Given records Start Marker

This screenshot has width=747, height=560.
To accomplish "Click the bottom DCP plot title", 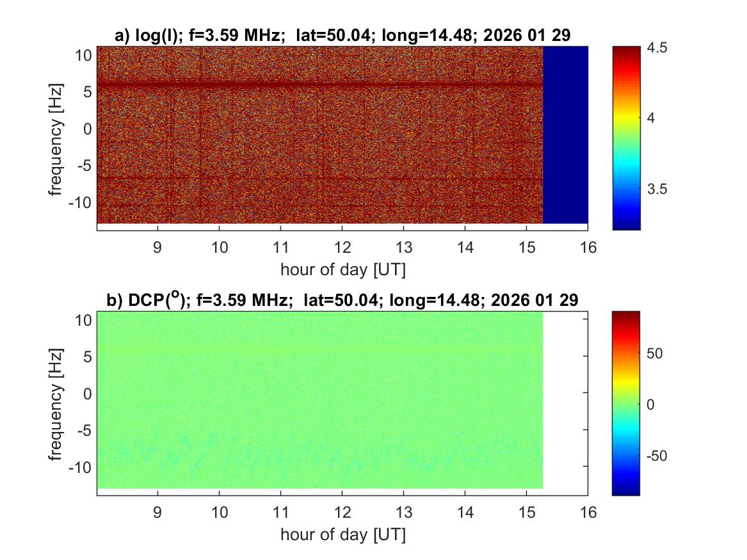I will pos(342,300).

Given records End Marker
Given records Start Marker

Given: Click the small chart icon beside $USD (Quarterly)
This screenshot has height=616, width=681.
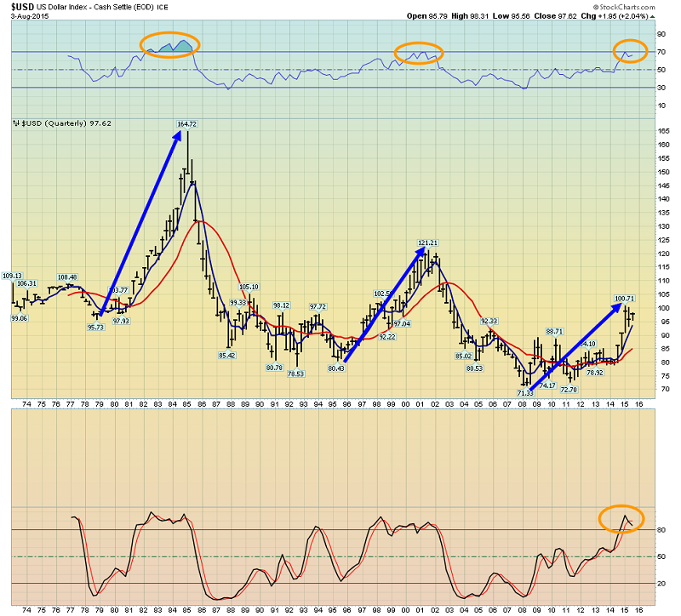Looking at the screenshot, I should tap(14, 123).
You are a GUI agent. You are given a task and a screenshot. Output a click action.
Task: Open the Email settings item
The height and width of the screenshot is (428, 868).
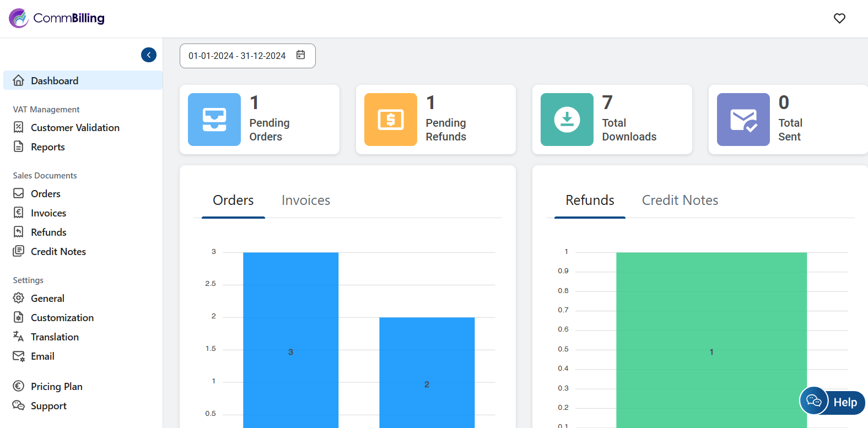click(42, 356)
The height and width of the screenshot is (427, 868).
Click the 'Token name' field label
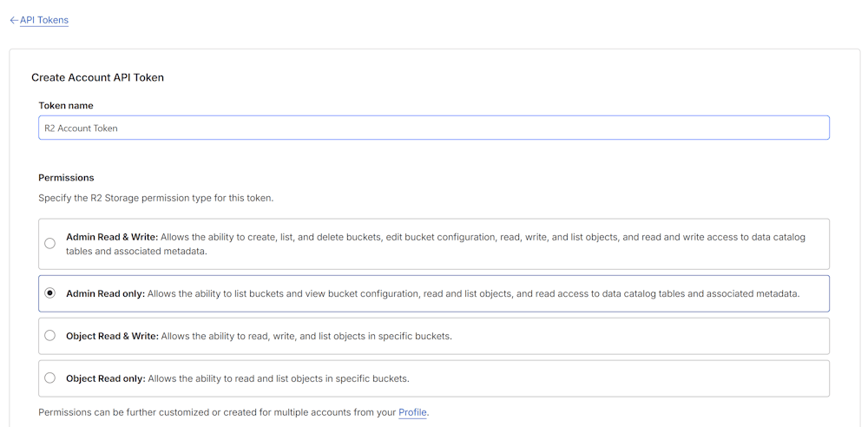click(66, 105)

Given records End Marker
Given records Start Marker

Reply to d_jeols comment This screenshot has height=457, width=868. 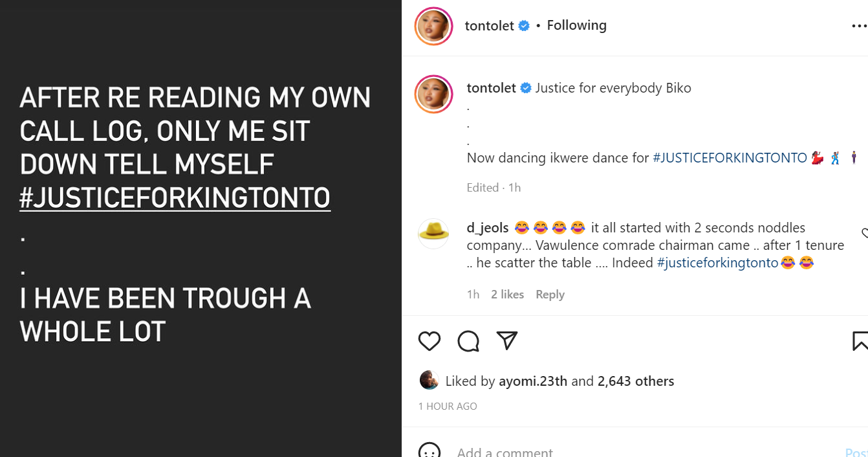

Given records End Marker

What the task asks: For this exercise, reproduce exactly the lines of the records above from the one with "Given: Click the" up to and including the one with "Task: Open the Email settings item", without pictures.

Response area:
Given: Click the small chart icon beside $USD (Quarterly)
This screenshot has height=616, width=681.
Looking at the screenshot, I should tap(14, 123).
You are a GUI agent. You are given a task and a screenshot. Output a click action.
Task: Open the Email settings item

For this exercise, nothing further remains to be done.